By Gevorg Stamboltsian

Foreign Minister Vartan Oskanian appeared on Wednesday buoyed by his talks with Turkish leaders in Istanbul this week, saying that he found a “sincere desire” to improve the historically strained relations with Armenia. But he indicated that the long-awaited opening of the Turkish-Armenian border is still not in the offing.

Oskanian met with Turkey’s Foreign Minister Abdullah Gul and had an impromptu 10-minute encounter with Prime Minister Recep Tayyip Erdogan on the sidelines of a NATO summit which finished its work on Tuesday. He described his brief conversation with Erdogan as “quite interesting.”

“It confirmed my impression…that the Turkish government really has a sincere desire to achieve progress in relations with Armenia,” Oskanian told a news conference in Yerevan.

Erdogan’s Islamist-leaning cabinet, Oskanian continued, is more willing to soften Turkish policy on Armenia than its more pro-Western predecessors were. “There is really a difference. This government does have a desire [to normalize ties], it’s just that conditions are not yet ripe,” he said, referring to the possibility of Turkey lifting its economic embargo imposed on Armenia in 1993.

Ankara signaled throughout last year its intention to stop linking bilateral ties to the resolution of the Nagorno-Karabakh conflict and reopen the border only to reaffirm its traditional policy under apparent Azerbaijani pressure earlier this year. President Robert Kocharian decided to steer clear of the NATO summit in Istanbul in an indication of his administration’s frustration with the perceived Turkish intransigence.
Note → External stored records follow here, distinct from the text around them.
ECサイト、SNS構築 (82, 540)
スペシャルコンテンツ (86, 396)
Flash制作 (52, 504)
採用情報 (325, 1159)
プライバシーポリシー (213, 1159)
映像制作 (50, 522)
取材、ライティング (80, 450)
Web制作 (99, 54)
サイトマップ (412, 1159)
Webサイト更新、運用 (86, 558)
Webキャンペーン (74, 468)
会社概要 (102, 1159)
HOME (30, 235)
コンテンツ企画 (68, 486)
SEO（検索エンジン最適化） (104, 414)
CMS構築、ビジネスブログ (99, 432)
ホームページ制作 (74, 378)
The Erdogan government now seems anxious to find a solution that would be acceptable to both Armenia and Azerbaijan. Political observers view Monday’s separate trilateral meeting between Oskanian, Gul and Azerbaijani Foreign Minister Elmar Mamedyarov as part of that effort.

Speaking at a news conference on Tuesday, Erdogan welcomed such talks. “We hope that this process will continue and pick up speed and that we will reach a solution here as well based on the concept of win-win,” he said.
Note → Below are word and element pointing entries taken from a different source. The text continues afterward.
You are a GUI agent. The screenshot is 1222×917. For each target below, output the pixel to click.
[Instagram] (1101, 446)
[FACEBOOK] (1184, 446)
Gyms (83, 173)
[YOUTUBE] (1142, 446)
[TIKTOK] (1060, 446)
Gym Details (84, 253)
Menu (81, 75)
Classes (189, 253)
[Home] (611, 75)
“We saw the sides had a positive approach,” the Turkish premier added. “Hope, however, is not sufficient. What is sufficient is to get results. At the moment we are in the phase of wishes. We see that they are determined to achieve results. We are saying that one should continue on this path.”

Oskanian confirmed that both Karabakh and the border issue were high on the agenda of the trilateral meeting. But he made it clear Turkey can not become a full-fledged mediator in the Karabakh peace talks because of its staunchly pro-Azerbaijani line. “Turkey understands very well that it can not act as a mediator because its policy is one-sided and tilted towards Azerbaijan,” he said.

In a related development, Azerbaijan’s President Ilham Aliev launched renewed verbal attacks on the Armenian side, addressing the NATO summit on Tuesday. “Azerbaijan will not compromise on its territorial integrity and sovereignty,” he said, describing the Armenian-populated territory as a “constant threat to security and stability in the South Caucasus.”